Uma associação fundada em 1917 após uma reunião entre um líder empresarial de Chicago, Melvin Jones, e grupos de empresários acabou se tornando a  Associação Internacional de Lions Clubes espalhadas por mais de 200 países e regiões geográficas do mundo e ocupando uma cadeira na Organização das Nações Unidas. No Brasil, a organização está organizada em regiões administrativas denominadas de “Múltiplos L”. O Paraná foi dividido em dois distritos múltiplos e os clubes de serviços de Maringá estão sediados no Distrito LD-6 de Lions Internacional.
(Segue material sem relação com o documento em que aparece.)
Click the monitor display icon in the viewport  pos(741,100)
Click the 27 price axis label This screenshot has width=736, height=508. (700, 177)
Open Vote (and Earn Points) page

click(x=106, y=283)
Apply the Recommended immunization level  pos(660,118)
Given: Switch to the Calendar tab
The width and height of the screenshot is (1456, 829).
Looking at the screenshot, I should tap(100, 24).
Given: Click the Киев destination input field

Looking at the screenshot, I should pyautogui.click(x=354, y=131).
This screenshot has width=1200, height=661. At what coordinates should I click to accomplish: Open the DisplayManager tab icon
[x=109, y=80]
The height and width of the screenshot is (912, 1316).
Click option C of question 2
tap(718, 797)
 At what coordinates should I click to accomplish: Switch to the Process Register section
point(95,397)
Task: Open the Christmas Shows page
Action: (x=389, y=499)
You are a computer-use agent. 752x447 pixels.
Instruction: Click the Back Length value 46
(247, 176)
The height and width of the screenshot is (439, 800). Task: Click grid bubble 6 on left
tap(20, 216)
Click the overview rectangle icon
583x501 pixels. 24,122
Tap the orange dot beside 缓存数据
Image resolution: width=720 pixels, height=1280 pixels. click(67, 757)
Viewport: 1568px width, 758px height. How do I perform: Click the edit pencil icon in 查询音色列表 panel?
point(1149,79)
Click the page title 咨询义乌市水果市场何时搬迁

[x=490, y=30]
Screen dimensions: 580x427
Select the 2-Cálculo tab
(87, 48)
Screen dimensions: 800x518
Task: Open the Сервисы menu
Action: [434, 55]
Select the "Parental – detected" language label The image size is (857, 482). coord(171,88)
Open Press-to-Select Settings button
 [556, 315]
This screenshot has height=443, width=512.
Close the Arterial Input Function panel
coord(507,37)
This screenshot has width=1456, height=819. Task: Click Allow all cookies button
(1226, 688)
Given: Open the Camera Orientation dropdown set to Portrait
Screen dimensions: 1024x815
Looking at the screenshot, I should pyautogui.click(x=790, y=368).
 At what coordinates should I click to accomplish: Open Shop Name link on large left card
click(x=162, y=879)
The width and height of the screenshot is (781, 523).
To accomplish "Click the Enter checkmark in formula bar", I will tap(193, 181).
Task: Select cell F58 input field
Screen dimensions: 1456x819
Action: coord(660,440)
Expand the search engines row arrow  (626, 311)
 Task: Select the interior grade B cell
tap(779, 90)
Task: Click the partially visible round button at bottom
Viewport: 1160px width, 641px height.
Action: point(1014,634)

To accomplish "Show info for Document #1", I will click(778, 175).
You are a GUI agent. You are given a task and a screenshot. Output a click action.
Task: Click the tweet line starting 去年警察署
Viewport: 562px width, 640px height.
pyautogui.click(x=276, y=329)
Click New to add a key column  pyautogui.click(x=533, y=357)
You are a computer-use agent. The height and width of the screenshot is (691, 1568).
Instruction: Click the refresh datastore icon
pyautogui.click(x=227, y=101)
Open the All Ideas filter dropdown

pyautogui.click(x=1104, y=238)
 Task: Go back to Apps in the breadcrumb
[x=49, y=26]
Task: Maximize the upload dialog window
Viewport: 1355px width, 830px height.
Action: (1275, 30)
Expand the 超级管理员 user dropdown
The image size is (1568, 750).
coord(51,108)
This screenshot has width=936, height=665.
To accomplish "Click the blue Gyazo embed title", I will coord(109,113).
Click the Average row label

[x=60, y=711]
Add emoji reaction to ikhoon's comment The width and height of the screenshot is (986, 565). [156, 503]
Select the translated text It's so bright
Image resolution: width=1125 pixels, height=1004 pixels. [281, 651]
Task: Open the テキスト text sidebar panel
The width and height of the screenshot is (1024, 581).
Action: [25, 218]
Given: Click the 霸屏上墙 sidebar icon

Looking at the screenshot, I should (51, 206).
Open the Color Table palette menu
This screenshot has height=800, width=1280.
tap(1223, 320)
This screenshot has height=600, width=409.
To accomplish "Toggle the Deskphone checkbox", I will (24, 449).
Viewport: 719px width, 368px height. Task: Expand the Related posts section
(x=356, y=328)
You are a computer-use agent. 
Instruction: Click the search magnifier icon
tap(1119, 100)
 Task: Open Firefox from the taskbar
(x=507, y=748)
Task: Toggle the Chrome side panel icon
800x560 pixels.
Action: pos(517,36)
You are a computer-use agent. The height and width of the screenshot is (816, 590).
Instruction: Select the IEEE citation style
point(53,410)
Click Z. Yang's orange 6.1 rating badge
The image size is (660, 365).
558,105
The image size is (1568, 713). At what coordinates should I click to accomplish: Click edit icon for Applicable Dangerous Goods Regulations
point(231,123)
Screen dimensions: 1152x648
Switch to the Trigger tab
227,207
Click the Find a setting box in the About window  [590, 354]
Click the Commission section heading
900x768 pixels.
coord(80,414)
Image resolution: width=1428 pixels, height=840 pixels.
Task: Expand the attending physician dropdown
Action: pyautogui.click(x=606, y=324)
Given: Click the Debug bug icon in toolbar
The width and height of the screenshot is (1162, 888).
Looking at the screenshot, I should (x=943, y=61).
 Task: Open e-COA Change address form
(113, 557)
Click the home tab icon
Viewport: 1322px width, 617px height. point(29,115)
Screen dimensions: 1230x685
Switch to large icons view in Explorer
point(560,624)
A Associação Internacional foi declarada de utilidade pública pela Lei Federal 5.575 de 17 de dezembro de 1969 e hoje conta com cerca de 46 mil clubes em 212 países e possui, aproximadamente, 1.423.000 associados ao redor do planta.  Ao longo dos anos, destacou-se no auxílio a deficientes visuais, oferecendo-lhes serviços como coleta de alimentos, roupas e livros; programa de alfabetização; organização de exames de visão e audição; apoio nutricional para crianças desnutridas e outras ações.


Nos países, estados e cidades em situação mais precárias, os Lions Clubes construíram hospitais, centros infantis e orfanatos para atender crianças e população carentes. Em outubro de 2017, o movimento completou 100 anos com vasta programação de atividades em todo o planeta. No Brasil, a grande surpresa foi a homenagem que uma escola de samba do segundo grupo de S. Paulo, a Leandro de Itaquera, está fazendo no desfile de acesso ao primeiro clube na avenida neste carnaval de 2018. A escola quer subir ao primeiro grupo com o tema “Onde há Necessidade, há um Leão”, em referência ao sócio do movimento.

O tema teve como pano de fundo a comemoração dos 100 anos do Lions Clubes Internacional, considerada a maior dentre as organizações internacionais de clubes de serviço do mundo, voltada para serviços humanitários. O desenvolvimento do projeto foi realizado pelo carnavalesco Orlando Júnior, que fez sua última passagem pela vermelho e branco no ano de 2012 com um tema que também remetia a solidariedade. Se o tema cair no gosto do júri, a escola vai para o grupo principal em 2019.